# Forced myself to a party, this disorder can be killed



## Hamtown (Jun 10, 2010)

Well i went to a party last night, really old best childhood friend from before i had any strong bonds of social anxiety.Well i really didn't want to go but i eventually forced myself because i know i'm not gonna cure myself till i start doing things about SA so i try get out as much as possible.Well i'd like to share my good and bad experiences.

Positive:Well some people for some reason i found it easy to talk to but they were usually younger or had a comfortable mood so i felt fairly confident being in there company, it feels really good when you can pull some expression out of yourself and not hold back,really just being the person you truly are.Got to meet lots of old friends, when opportunities arrived i'd pop in an already going conversation and say something, makes it alot easier when there are people already talking.

Negative:I did get some moments where i got pulled up by old friends and got really,really stuck not knowing what to say and luckily had some interruptions to save insane amounts of awkwardness, I really do hate getting asked what are you doing in life its such a boring and difficult question to answer.Then one old friend from years back kept inviting me and i found it very difficult to talk to him because hes alot older then me but luckily he had such a happy mood i think maybe he wanted me to open up a little.He invited me for shots which was pretty cool. I didn't talk to any girls except for"what are you doing in life".

Well it wasn't a horrible night and i'm not completely cured but i did learn from it, I really need to work on my confidence now.I need to be able to forget the past with old friends and build the confidence to know i can talk too people who are older then me.I've come a long way you have to get out there and face your fears, sometimes its the people your hanging with that are the problem influenced by your thinking, you'd be surprised at how different you feel around other people.I know the social anxiety isn't my true self its just ego and i know everyone on this site has got a unique personality, your here because your trying to escape or dissolve this problem when in fact everyones got the answer its just difficult to access.You need to remember who you truly are and know yourself, its hard to know where to start but you got to make these steps.Your time is running out I don't want to be on my deathbed wishing why i could've believed something so ridiculous.

Your all bloody troopers once you find one tiny little boost build upon on it and don't let it die.Can't let something so stupid take over your life.Know yourself,theres someone hiding under all that thinking.

P.S:I haven't seen a doctor or take meds.


----------



## wraith (Feb 22, 2010)

good for you!

I'm going to party tonight. I know 1 out of 9 people there. I had a panic attack this morning where I couldn't stand. But.. i'm going. And now that I've read your inspiring words i feel slightly less anxious.

Thanks.


----------



## Hamtown (Jun 10, 2010)

Thanks i think maybe i wrote a bit too much or gone to far towards the end lol but i guess i had a heightened mood at the time.

I hope all goes well


----------



## _AJ_ (Jan 23, 2008)

very good!
did you manage to achieve fun at this party??
achieving fun at a party is the ultimate feat which i have yet failed to accomplish


----------



## OregonMommy (Mar 3, 2010)

Really good that you can do that, and without meds as far as I'm concerned. I haven't taken meds for the reason that it turns me into a zombie. It takes a lot to go to a party if you have SA, and even some people without SA get nervous and awkward at parties or feel like they have to booze up a little to relax.

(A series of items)
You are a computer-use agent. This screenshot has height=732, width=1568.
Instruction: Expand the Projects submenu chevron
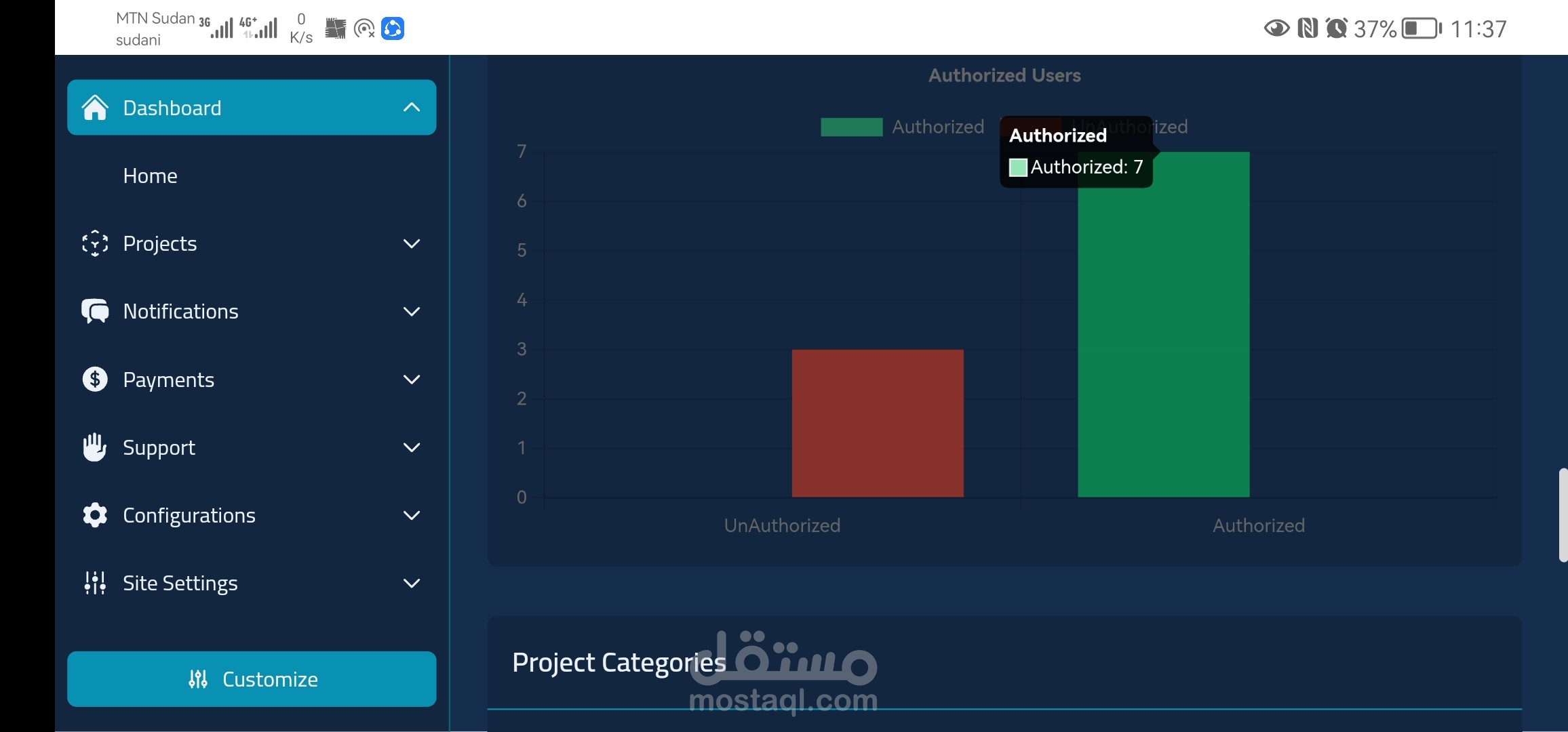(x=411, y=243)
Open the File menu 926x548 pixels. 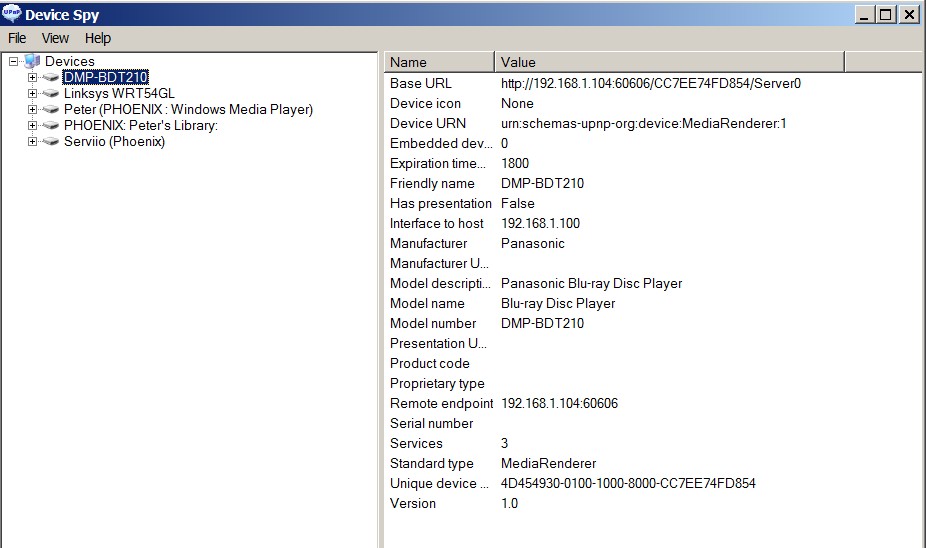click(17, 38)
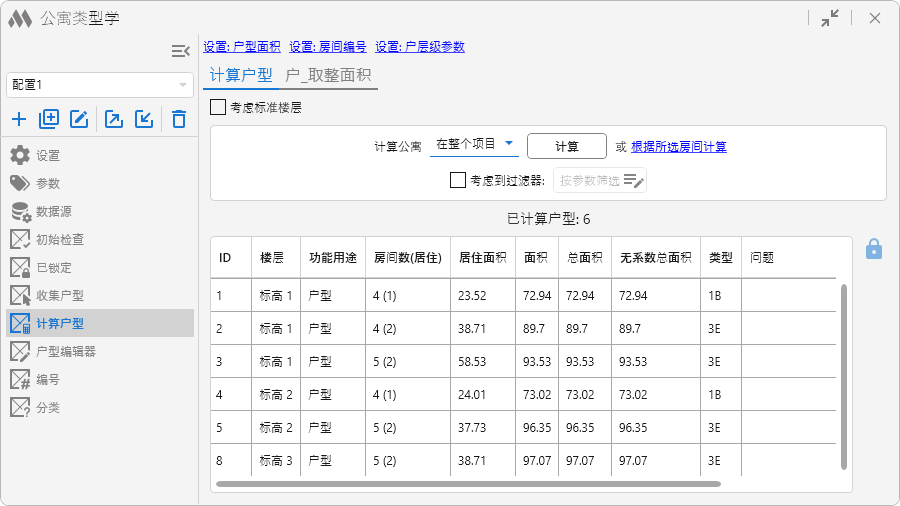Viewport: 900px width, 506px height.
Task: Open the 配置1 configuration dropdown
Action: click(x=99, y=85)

**JOBS:**
• a. Using only the party thread, decide whether each statement agrees with it. Mark each yes or no and quote the words that decide it. (i) Hamtown has seen a doctor but has not taken meds. (ii) Hamtown found it easier to join a conversation that was already going. (iii) wraith knows 1 out of 9 people at the party that night.
• b. Put this sentence from the party thread into Spanish: "I haven't taken meds for the reason that it turns me into a zombie."
• c. Write the next part of the party thread, starting right after its last sentence.
The items have no role in any of this work.

**OUTPUTS:**
• a.
(i) No: "I haven't seen a doctor or take meds."
(ii) Yes: "makes it alot easier when there are people already talking."
(iii) Yes: "I know 1 out of 9 people there."

• b. No he tomado medicamentos porque me convierten en un zombi.

• c.
I agree with you that the anxiety is not you, it's easier said, than done to remember that. I find that overanalyzing things is what gets us in trouble from own observations of self & others, getting all in the head & analyzing what to say and how others will perceive it rather than relax and 'be ourselves', relaxing into it. Anyway, kudos to you for doing that, it takes a lot of courage.


----------



## Hamtown (Jun 10, 2010)

_AJ_ said:


> very good!
> did you manage to achieve fun at this party??
> achieving fun at a party is the ultimate feat which i have yet failed to accomplish


Well yeah it was ok i remember a year ago i was so incredibly intimidated by everyone at parties and it was so horrible since alot of people were old school friends and i completely shut everyone off and made myself look like i'd completely drowned in the gutter but now i felt kind of level and fairly comfortable with myself,other peoples rowdy moods didn't really affect me.

I had my share of good and bad moments but i'm glad i went there it was certainly more fun then sitting at home,i got an experience to learn off!I drunk heck of alot but it didn't help me much with my socializing skills and eventually i just walked home.Although next morning i was thinking alot about what happened concerning conversation but i think the raging head hangover headache influnced that.



OregonMommy said:


> Really good that you can do that, and without meds as far as I'm concerned. I haven't taken meds for the reason that it turns me into a zombie. It takes a lot to go to a party if you have SA, and even some people without SA get nervous and awkward at parties or feel like they have to booze up a little to relax.
> I agree with you that the anxiety is not you, it's easier said, than done to remember that. I find that overanalyzing things is what gets us in trouble from own observations of self & others, getting all in the head & analyzing what to say and how others will perceive it rather than relax and 'be ourselves', relaxing into it. Anyway, kudos to you for doing that, it takes a lot of courage.


Well i've been working on my SA for the past few months so it was definitely easier then it would've been back then.The SA side of yourself seems to just nag constantly in the back of your head so you can never be truly relaxed at a social gathering and if i could get rid of that voice i'd be 100% positive there'd be no problem(just my shyness lol).

Thanks guys/girls i appreciate the kind words.


----------



## Mr. SandMan (Aug 24, 2007)

I am not trying to rain on your parade. Great job on a good night.

But this disorder CANNOT be killed. It is something we have to live with, and is something we can only manage.


----------



## Hamtown (Jun 10, 2010)

Well that was actually a mistake,its clearly misleading but i can't edit it now(or i don't know how too).

Whether i have to manage it,kill it,burn it,drown it,eat it i'm going to find a way to be comfortable with socializing in the future.I don't wanna be stuck with the shadows of this disorder following me the rest of my life,that sucks man.


----------



## _AJ_ (Jan 23, 2008)

Hoady said:


> it was certainly more fun then sitting at home


that alone makes you way ahead of me!

good job !


----------



## cinammon (Mar 18, 2010)

I went to a party today as well and you are right, it isn't easy but we have to continue and do the things that make us uncomfortable so we can eliminate this anxiety.


----------



## P312 (Apr 17, 2010)

Thats great


----------



## HipHopHead (Jun 17, 2010)

Dude awesome im happy for you man, this whole thing is one of my huge fears too. I got invited out by so many people who were good friends, to go camping.. and i have always kind of avoided parties.. how the hell did you find the courage man


----------



## Mr. SandMan (Aug 24, 2007)

Hoady said:


> Well that was actually a mistake,its clearly misleading but i can't edit it now(or i don't know how too).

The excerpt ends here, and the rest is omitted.